Posts Tagged ‘ Social Networking ’

10 Things I Do Whilst Procrastinating

the act or habit of procrastinating,  or putting off or delaying, especially something requiring immediate attention: She was smart, but her constant procrastination led her to be late with almost every assignment.

#1 Check Facebook. I scan new statuses, have a nose through a stranger’s photographs, judge them to be inferior to me, and then go to my own profile to make sure I look as upstanding as I feel. I click the “Like” button a few times to make people aware of my presence, maybe write a meaningless status about life / me / my day / the cats and comment on someone else’s status with a simple, but eloquent “lol”.

#2 Check into Twitter. Now, Twitter is my new baby. I could easily spend an entire day here. I’ll scan through tweets, maybe favourite a few and ‘RT’ some just causes. This media outlet is the place where my ‘Animal Activist’ persona lives. She does not live in Facebook land. That is for the ‘Essex Girl gone Suffolk’ persona. Anyway, back to Twitter. So I spend my Tweets telling others to ‘Stop Animal Experiments’, ‘Go Veggie’ or ‘Ban Hunting’ etc. etc. This tends to pass the time nicely, and I’m helping the Cause.

#3 Eat stuff. Everybody does it. Only, obese people don’t know when to stop. I like chocolate, but I don’t often have it in the house. So it’s usually biscuits. Failing biscuits… Well then it’s on to my dirty secret. Yes, I’m ashamed to admit it, but I have a bag of royal icing stashed away for emergencies. Only in dire emergencies, though. Hey, don’t judge me.

#4 Watch crap TV. Even if I’ve seen it ten times before, I’ll watch it if it means I don’t have to iron. Or clean the toilet. I hate cleaning the toilet.

#5 Wake the cats up. How come they get to sleep all day? They live under my roof for free, get food for nothing and wake me up at 6:30am on my days off for their breakfast, so why shouldn’t I get something out of them? I can just shake a little catnip onto the floor and watch them go…! It’s just a bit shit when they all get out of hand and start tearing into each other… And the carpets.

#6 I’ll write some shizzle to put on my blog. It might change your life, it might make you laugh. Heck, it might even make you cry. It’ll certainly make you do something. It was originally intended for my Twitter persona (Animal Activist Girl) so I could tell the world about the horrendous world of animal cruelty, but just lately I’ve added a bit of my creative flair into it. You know, just to cheer it up a bit.

#7 Listen to some music. Usually, I’ll put music on to motivate myself, but occasionally I’ll listen to it to waste my day away. I particularly enjoy pretending that I can sing just as well as the person I’m listening to. I know full well that I have no vocal skills at all, but I try all the same. I like to think Florence has nothing on me.
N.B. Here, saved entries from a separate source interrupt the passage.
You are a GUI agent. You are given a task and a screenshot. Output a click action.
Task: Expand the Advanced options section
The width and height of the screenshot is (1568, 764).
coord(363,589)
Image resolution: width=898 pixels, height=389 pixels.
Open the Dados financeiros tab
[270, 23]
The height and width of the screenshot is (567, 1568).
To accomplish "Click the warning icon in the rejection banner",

#8 I’ll get into my creative mode and spend the day making something useless like a bag made out of a pillowcase. Yes, I felt like I’d achieved something, but at the same time, disappointed because I knew I’d never be able to use it in public.

#9 Spend some time convincing myself I have a rare, incurable disease. WebMD is a great source of information. I can’t tell you the amount of times I knew I was pregnant.

#10 A great way to waste some time is to bake cupcakes. I like to research my recipe thoroughly on the net, go out and buy all the ingredients (from scratch, because that costs the most money), make a massive mess in the kitchen, eat the raw mixture, eat the cakes while they’re hot, eat them when they’ve cooled and eat the icing (until your teeth hurt). And here’s a great tip: always leave an even number of cakes after you noshed on them so that nobody suspects how greedy you’ve been while you were creating your mini masterpieces. Oh, and don’t forget the hours it takes to find all that cake mixture that got spattered up the walls.


When I’m procrastinating, I’m busy procrastinating.